Then earlier this year Matt sent me an early mix of his new album BOXERS. The songs were like nothing I had heard from him before. Anthems, rollicking and rambunctious. Songs that would not leave your head for days. It was as if an invisible beast had sudden been awoken. And the man who could so easily break your heart with one piercing line, could now rock your very soul.
But I didn’t want to talk about the album then. Why, if no one could buy it. So I kept it on the back burner for many months. Hell, I even directed a music video for the title track.
And then I received the final mastered version of the album a few weeks back, and the record that had secretly been on my list of the best albums of 2014 was even better. The tracks has been re-sequenced, and somehow that made them all the more powerful. Like chapters in a book, telling a tale of greater scope and vision.
And what exactly is that story? It’s Matt Ryan saying “I’m still here. And I’m not giving up.” The title track “Boxers” makes that abundantly clear. A soaring rocker about having your back against ropes. “How do you say goodbye/To a dream that just won’t die,” he sings, adding later, “All our heroes had no choice/Some busted chords and a broken voice.” And those heroes make their presence felt in every corner of the album’s eleven track boxing ring. Matt’s well documented love of The Replacements and The Clash especially can be heard in songs like “Suffer No More,” which would have been one of the best songs on “All Shook Down” had Westerberg in fact penned it, or the brilliant “An Anthem for the Broken” which had to be written with the ghost of Joe Strummer watching over Matt’s shoulders. These are the sort of songs that a lesser musician would build an album around. But the problem here, if you can call it that, it that there’s too much greatest to go around.

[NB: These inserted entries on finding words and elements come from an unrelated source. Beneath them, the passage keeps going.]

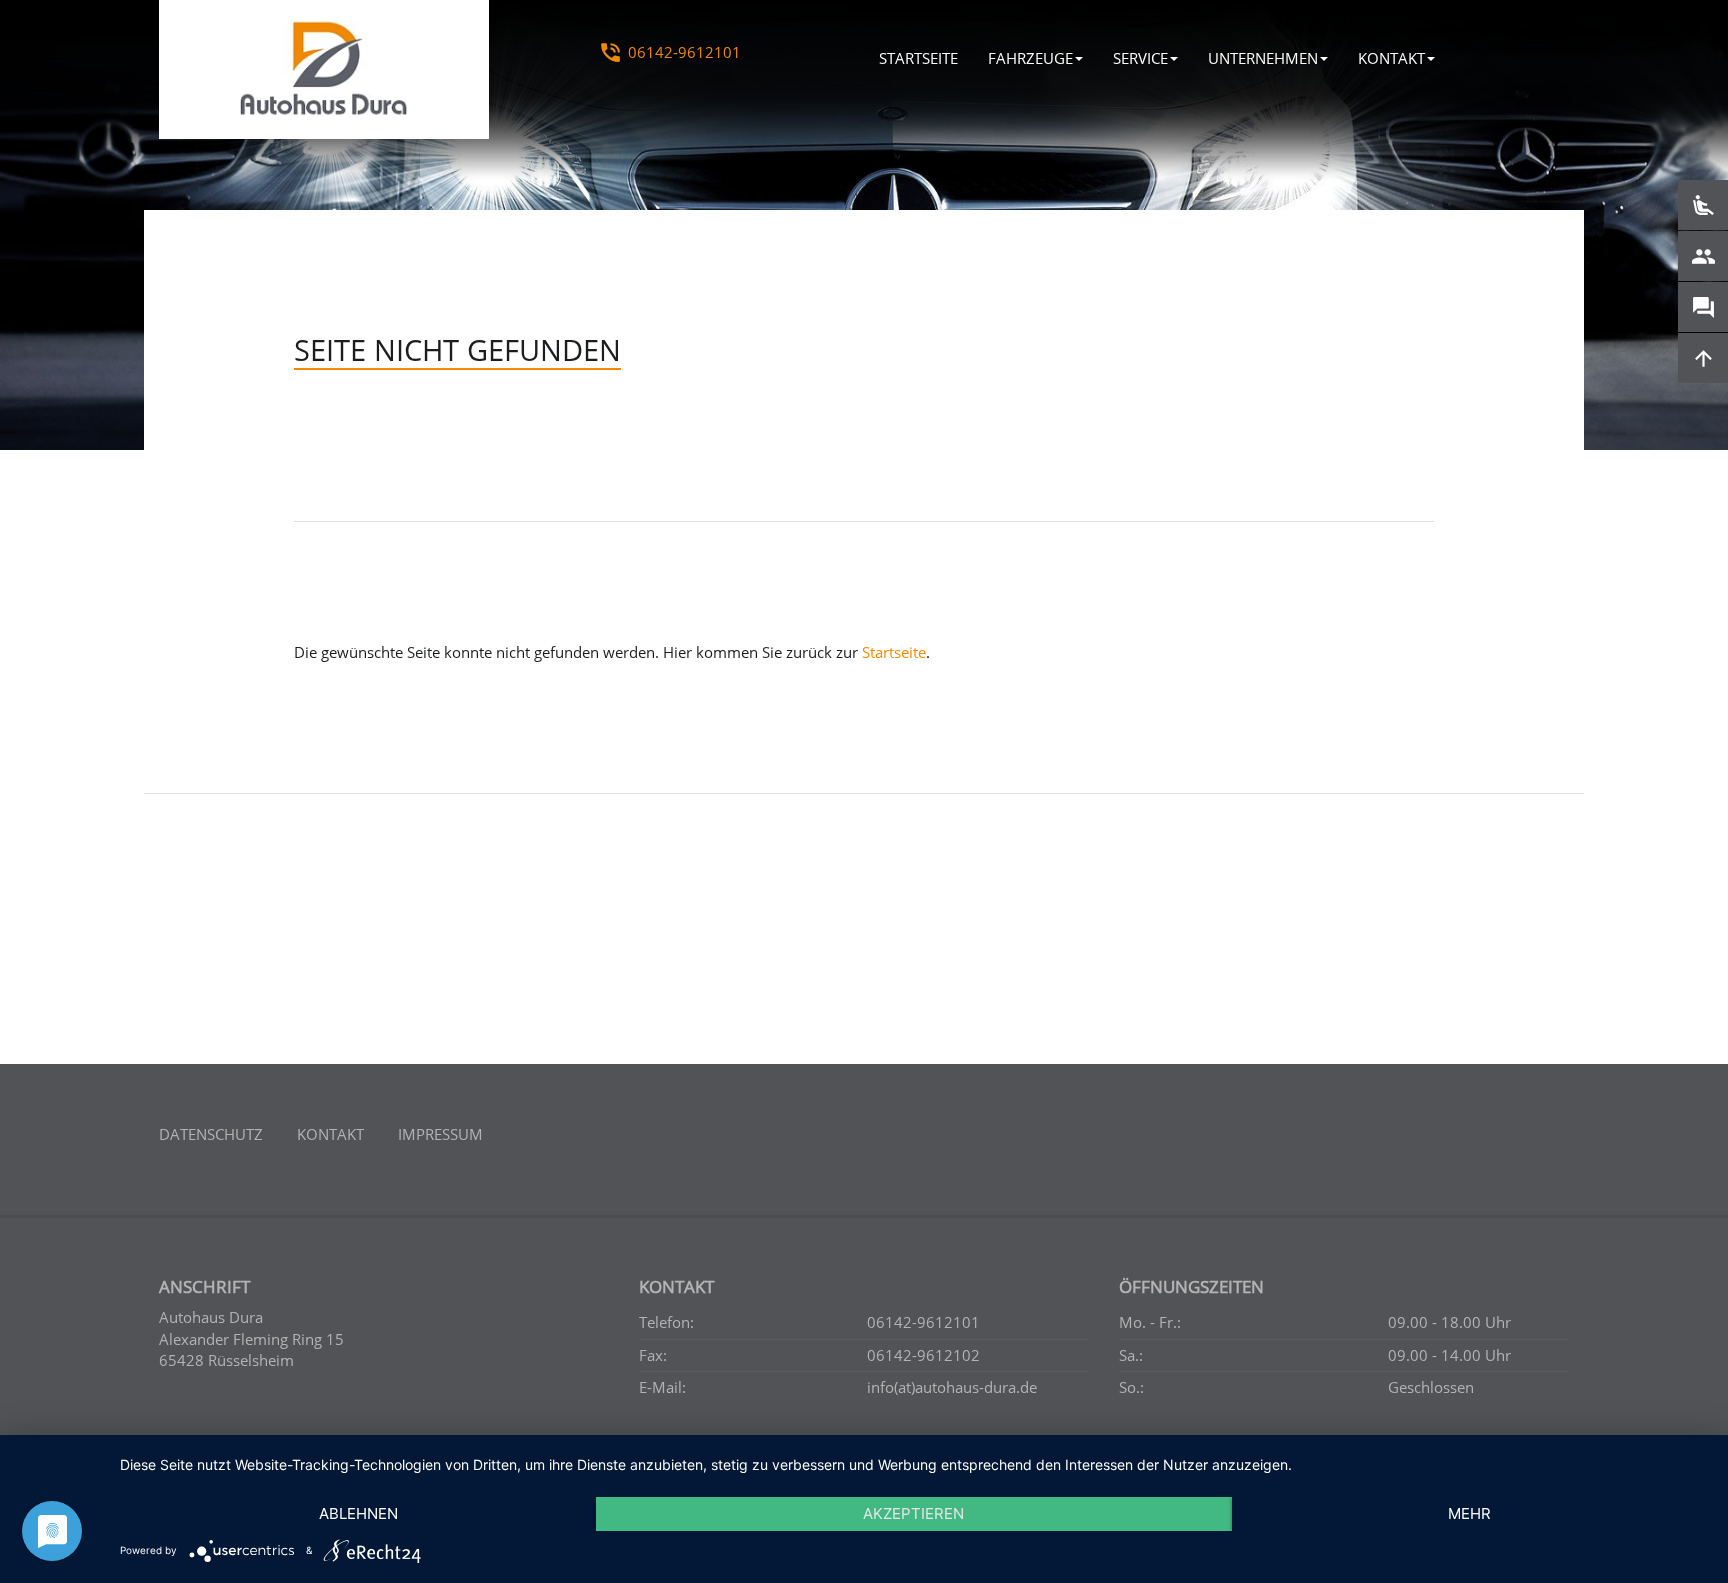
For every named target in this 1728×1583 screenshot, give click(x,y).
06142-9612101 (684, 52)
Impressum (440, 1134)
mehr (1469, 1513)
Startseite (918, 58)
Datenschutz (211, 1134)
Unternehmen (1263, 58)
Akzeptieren (913, 1513)
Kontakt (1391, 58)
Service (1140, 58)
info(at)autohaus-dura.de (952, 1387)
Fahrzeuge (1030, 58)
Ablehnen (358, 1513)
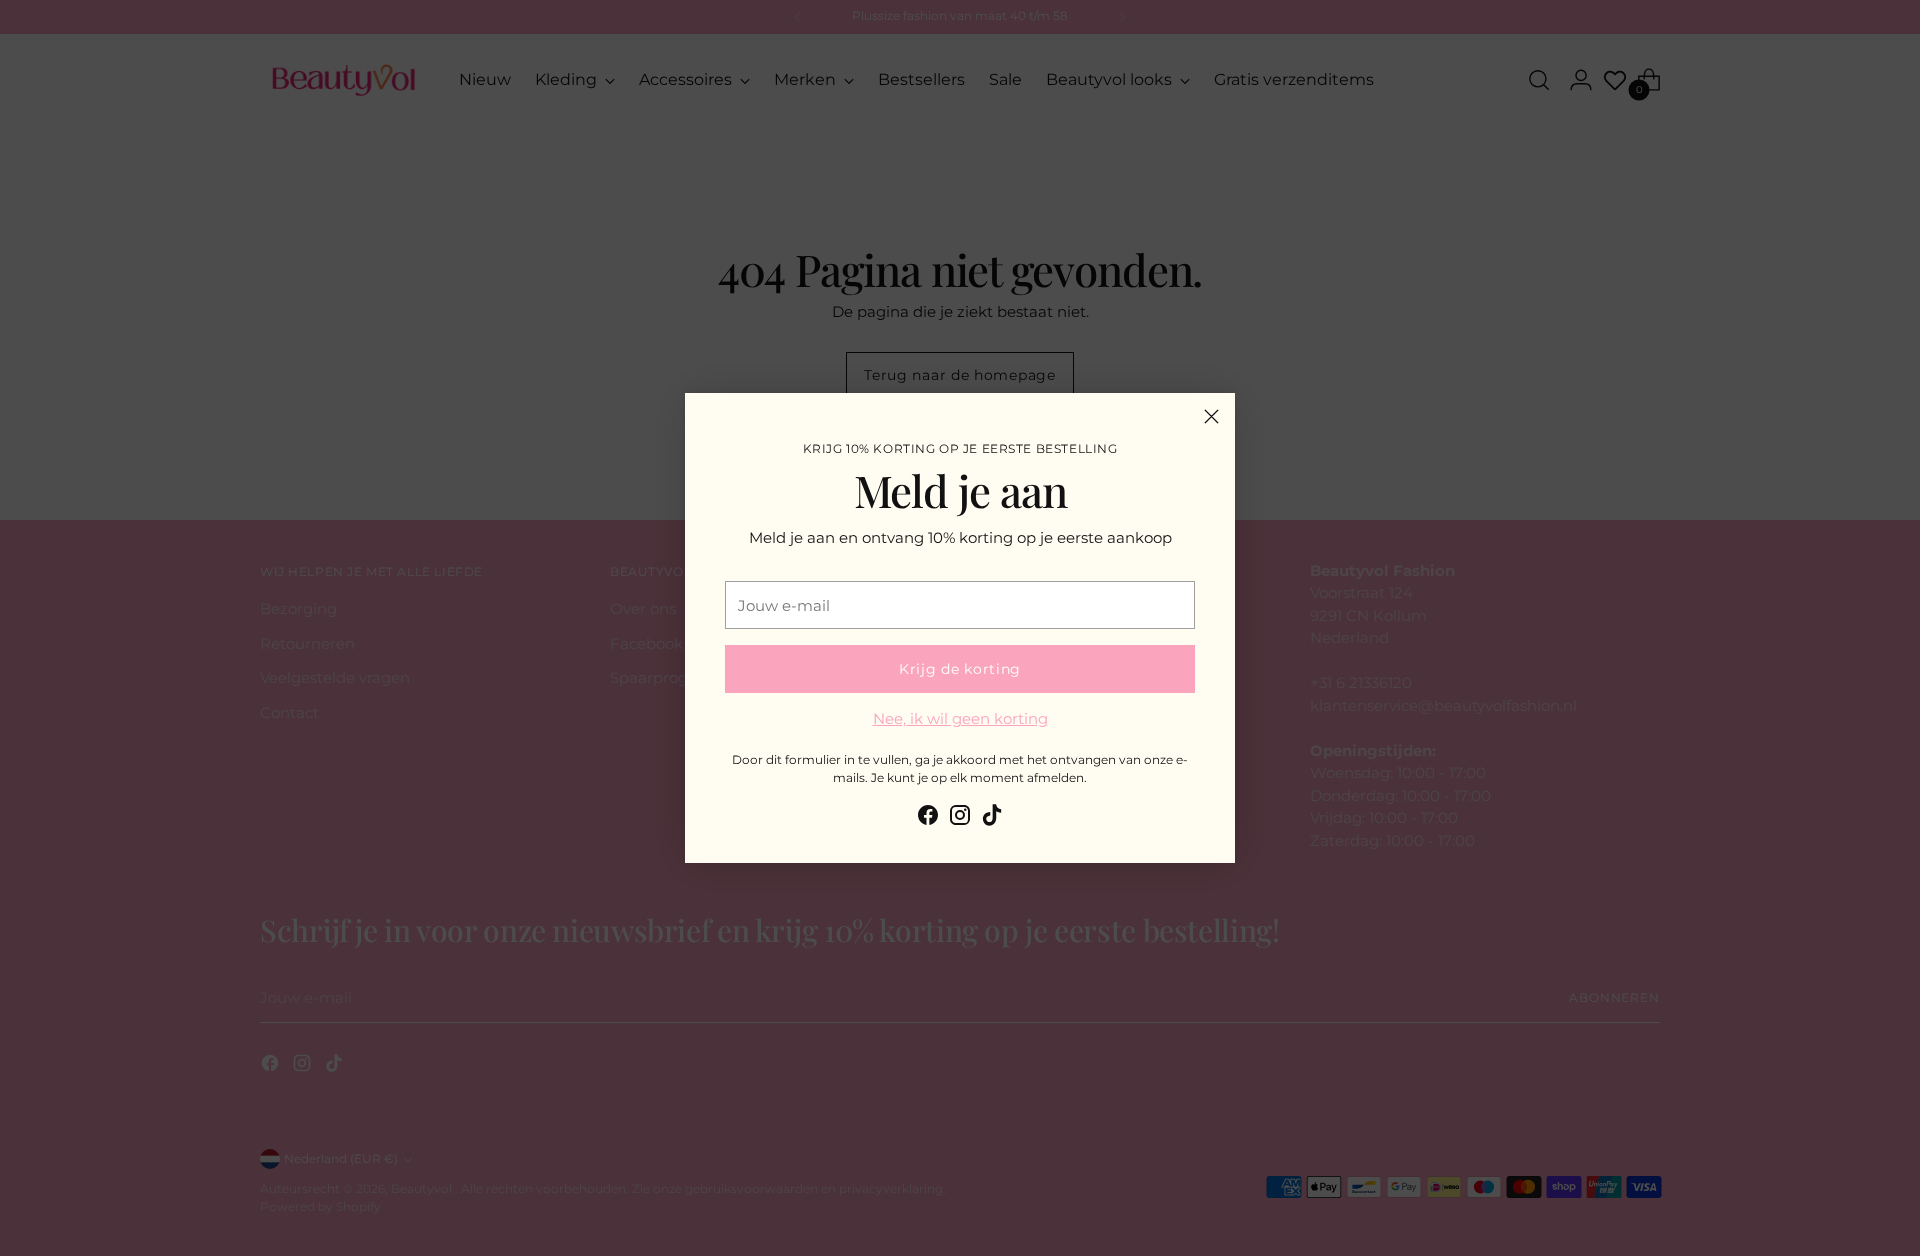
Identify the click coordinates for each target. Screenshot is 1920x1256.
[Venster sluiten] (1211, 416)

“Then She Threw Me Like a Hand Grenade” with its chorus of “You might feel lonely but you’re not alone” is presented twice on the record. And though it harkens back to the Matt Ryan songs I first fell in love with, there’s hope in this world view. There’s a light at the end of the tunnel. Until you arrive at the demo version of the song which is included as one of two bonus tracks. There, Matt’s voice, bruised and vulnerable, drives us to despair. I actually don’t know which version of the song I like best. They are different animals. One runs free through open fields no longer being preyed upon. The other hides in darkness waiting to fight back. Both are beautiful.
But the masterpiece on “Boxers” is “God’s Not Here Tonight.” This to me is the song Matt Ryan was born to write. It’s the anthem for life in American in 2014, a commentary on those in power, those who feed us the news. On one hand its title is the headline the New York Times secretly screams every day, and on the other its refrain of “I don’t care what you wanted/I don’t care if you’re scared” is the mantra of seemingly every elected official. It’s a song that hooks itself into your psyche, his “Bastards of Young.” It’s a song that ranks as one of the best recorded by anyone this year.
With guitars blaring, this record sounds alive, as if Matt Ryan himself is the boxer up against the ropes. He’s not ready to give up on that dream. In fact he just landed an upper cut to the jaw to pretty much every other rock band around. “Boxers” is that sort of a knockout.